Papier, violette, filante
Troisième papier
Quand je m’ennuie, j’ai tendance à regarder les mains des autres. Même quand je ne m’ennuie pas, d’ailleurs ; simplement quand je n’ai rien à faire. Dans le métro, notamment. Je le prends tous les soirs après les cours et tous les matins. Mais en début de journée, la fatigue imprègne encore mon esprit. Mon cerveau se désembrume autour de dix heures en général, et à partir de là, dès que le cours ne me passionne plus – c’est à dire rapidement – je commence. Je fais ça de manière assez discrète pour que personne ne me remarque, et si jamais c’était le cas, ils penseraient que je copie leurs notes. Qui supposerait que ce sont leurs mains qui m’intéressent ? Je me demande si je suis la seule personne à faire ça. Ce n’est pas comme si c’était un fétichisme ou quelque chose dans ce goût-là, c’est plutôt comme regarder une fleur, ou des brins d’herbe. C’est le sens du détail qui m’importe : les similarités, les différences.
D’abord, je me concentre sur les mains en elles-mêmes pendant un moment, et une fois que j’ai terminé, j’englobe les poignets. Puis à la toute fin je jette un coup d’œil au visage, très rapidement. C’est un peu comme si j’essayais d’en tirer des lois générales, absolues. Comme si j’essayais de déterminer le caractère, les aspirations et les passions de cette personne avec mon examen minutieux. Et ses expressions me confirmeraient ce que j’ai déduit des vingt minutes précédentes. Bien sûr, cela n’a aucun sens. C’est vaguement ridicule. Mais j’aime le faire. Aucune main n’est laide et toutes sont différentes. Je ne peux donc pas me lasser de cette activité ; c’est une source d’occupation inépuisable. Heureusement, car mes temps morts me paraîtraient fort… eh bien, « morts » sans cela.
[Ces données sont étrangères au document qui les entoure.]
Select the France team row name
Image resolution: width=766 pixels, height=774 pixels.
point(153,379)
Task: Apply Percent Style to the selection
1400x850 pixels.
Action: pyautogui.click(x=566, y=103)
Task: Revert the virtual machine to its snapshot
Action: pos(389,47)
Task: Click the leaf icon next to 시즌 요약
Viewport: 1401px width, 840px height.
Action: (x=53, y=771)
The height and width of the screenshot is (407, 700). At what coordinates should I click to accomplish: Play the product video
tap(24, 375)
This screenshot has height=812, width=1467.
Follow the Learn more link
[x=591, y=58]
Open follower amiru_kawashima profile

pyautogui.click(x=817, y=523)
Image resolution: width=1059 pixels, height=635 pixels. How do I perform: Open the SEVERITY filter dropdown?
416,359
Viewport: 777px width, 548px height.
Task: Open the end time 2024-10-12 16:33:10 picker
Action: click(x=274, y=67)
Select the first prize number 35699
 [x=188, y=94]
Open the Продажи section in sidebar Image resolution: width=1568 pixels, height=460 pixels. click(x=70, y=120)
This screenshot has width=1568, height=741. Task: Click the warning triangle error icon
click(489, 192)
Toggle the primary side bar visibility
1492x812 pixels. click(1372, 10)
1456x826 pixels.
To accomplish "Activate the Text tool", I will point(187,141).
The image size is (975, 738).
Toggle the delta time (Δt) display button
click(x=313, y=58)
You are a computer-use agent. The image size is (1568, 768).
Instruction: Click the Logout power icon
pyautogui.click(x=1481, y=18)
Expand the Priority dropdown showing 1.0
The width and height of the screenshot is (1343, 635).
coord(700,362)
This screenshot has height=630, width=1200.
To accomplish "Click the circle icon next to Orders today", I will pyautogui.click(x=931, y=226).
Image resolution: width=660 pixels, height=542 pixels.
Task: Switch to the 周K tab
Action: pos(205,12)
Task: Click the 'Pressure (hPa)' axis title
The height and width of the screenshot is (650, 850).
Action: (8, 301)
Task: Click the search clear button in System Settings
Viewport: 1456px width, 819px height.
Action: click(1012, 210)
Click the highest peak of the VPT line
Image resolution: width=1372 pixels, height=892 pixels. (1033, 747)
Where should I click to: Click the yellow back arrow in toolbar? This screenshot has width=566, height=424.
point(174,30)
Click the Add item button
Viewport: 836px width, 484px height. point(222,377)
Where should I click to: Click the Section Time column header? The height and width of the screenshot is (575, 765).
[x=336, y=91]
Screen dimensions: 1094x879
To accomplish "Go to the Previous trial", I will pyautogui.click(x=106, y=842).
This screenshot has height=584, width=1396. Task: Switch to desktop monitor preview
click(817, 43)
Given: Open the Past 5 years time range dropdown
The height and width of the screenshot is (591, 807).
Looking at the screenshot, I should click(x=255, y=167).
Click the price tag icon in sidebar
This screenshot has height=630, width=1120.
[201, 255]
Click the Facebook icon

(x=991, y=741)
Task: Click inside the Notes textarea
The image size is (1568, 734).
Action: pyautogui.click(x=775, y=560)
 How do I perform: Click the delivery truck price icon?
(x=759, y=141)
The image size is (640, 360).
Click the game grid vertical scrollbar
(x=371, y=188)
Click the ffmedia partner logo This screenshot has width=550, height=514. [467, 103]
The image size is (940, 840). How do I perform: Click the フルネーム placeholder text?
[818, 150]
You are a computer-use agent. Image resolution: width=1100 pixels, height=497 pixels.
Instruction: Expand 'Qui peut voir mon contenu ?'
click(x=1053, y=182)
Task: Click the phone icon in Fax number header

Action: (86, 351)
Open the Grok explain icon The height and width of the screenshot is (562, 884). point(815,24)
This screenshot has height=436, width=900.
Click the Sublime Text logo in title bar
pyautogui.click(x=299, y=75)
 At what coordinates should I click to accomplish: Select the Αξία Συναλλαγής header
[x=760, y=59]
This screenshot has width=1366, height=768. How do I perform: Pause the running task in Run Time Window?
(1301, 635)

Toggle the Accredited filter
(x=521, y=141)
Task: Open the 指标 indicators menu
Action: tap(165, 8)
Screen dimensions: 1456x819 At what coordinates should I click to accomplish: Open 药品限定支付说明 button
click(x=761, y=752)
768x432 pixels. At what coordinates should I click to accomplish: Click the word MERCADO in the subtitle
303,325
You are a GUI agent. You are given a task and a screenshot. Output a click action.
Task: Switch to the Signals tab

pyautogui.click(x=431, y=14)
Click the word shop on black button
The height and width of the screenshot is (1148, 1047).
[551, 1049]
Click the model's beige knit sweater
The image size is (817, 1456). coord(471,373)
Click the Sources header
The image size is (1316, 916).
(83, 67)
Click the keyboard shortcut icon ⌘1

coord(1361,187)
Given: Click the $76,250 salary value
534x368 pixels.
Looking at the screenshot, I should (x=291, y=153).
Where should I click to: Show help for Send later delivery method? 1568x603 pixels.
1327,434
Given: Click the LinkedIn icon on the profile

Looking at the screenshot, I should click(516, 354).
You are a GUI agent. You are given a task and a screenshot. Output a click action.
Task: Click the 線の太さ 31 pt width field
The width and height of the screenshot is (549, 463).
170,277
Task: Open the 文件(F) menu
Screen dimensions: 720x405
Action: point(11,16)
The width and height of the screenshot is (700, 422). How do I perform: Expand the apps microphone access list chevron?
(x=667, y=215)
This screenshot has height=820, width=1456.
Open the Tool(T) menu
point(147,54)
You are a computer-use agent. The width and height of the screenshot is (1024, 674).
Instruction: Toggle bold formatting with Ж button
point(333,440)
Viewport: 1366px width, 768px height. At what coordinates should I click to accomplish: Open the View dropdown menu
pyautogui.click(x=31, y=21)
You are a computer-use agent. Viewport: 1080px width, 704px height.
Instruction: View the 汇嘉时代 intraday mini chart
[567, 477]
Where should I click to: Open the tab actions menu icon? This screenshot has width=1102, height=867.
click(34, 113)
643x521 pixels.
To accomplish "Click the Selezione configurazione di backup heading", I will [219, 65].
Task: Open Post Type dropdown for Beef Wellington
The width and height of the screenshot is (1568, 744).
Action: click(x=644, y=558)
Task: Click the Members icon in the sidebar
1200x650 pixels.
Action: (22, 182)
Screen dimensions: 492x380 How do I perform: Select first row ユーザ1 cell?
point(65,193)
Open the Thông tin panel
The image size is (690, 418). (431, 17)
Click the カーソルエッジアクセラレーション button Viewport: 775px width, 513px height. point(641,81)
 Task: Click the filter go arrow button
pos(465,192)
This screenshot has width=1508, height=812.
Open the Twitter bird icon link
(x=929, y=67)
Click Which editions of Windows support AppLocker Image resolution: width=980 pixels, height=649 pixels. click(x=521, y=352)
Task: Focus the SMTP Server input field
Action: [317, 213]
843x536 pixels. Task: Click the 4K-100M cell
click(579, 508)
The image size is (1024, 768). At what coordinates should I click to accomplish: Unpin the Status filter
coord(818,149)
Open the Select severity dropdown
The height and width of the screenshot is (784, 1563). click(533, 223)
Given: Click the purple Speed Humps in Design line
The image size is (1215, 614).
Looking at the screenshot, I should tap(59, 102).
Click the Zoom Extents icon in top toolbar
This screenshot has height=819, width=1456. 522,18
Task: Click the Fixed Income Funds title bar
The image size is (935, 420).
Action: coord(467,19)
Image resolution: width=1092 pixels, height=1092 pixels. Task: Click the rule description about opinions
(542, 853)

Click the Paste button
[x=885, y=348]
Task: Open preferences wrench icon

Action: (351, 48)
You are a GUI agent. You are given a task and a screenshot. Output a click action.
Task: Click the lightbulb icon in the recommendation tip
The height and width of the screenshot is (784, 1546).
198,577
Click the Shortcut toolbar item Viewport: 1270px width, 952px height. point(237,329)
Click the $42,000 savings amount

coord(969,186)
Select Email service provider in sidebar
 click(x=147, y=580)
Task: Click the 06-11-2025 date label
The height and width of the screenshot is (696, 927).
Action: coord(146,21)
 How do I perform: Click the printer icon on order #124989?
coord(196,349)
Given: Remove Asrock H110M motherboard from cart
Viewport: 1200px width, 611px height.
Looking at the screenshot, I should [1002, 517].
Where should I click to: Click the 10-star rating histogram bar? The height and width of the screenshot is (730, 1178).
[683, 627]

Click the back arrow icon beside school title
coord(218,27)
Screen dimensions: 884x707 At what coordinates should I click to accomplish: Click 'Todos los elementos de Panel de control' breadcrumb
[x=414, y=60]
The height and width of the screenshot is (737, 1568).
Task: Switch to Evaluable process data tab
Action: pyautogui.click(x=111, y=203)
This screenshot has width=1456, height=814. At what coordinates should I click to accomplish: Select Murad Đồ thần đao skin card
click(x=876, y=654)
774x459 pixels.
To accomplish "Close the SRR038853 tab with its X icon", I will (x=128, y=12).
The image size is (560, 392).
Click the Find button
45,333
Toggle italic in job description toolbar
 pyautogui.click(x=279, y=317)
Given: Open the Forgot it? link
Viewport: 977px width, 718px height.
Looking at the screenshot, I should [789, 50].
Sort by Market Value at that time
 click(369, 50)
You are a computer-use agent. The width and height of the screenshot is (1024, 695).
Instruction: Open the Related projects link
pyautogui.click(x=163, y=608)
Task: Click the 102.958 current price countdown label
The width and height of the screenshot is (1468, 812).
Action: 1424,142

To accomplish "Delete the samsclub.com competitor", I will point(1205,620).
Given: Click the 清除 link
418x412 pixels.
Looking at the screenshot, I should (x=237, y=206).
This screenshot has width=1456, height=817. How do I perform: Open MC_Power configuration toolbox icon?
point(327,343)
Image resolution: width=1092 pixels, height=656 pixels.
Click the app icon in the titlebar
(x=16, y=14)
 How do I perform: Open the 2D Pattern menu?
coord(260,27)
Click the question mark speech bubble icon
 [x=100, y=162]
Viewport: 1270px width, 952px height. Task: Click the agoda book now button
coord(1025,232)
Aujourd’hui dans le métro, quelqu’un s’est assis à côté de moi. Il y a peu de monde à cette heure dans la rame, car j’habite loin et nous avons déjà dépassé les principaux arrêts. Il est donc rare que je croise une personne d’aussi près. Je fais une exception et je débute par les poignets. Ils sont relativement fins, mais sans l’être trop non plus. Délicats. Juste avant le commencement de la main, on voit symétriquement l’os de chaque cubitus qui saille vers l’extérieur ; c’est plutôt joli. Ses doigts sont repliés, ce qui fait ressortir ses phalanges finement ciselées. J’espère que ses paumes deviendront visibles à un moment. On les devine assez larges, et elles cachent des doigts qui semblent élancés. Sur le dos de sa main gauche, quelques taches de rousseur et une croix au stylo encre, un peu effacée. Je me demande ce qu’il ne fallait pas qu’il oublie. Et s’il l’a oublié quand même. Sur sa main droite, un seul grain de beauté, en dessous de la première phalange. J’apprécie cette particularité.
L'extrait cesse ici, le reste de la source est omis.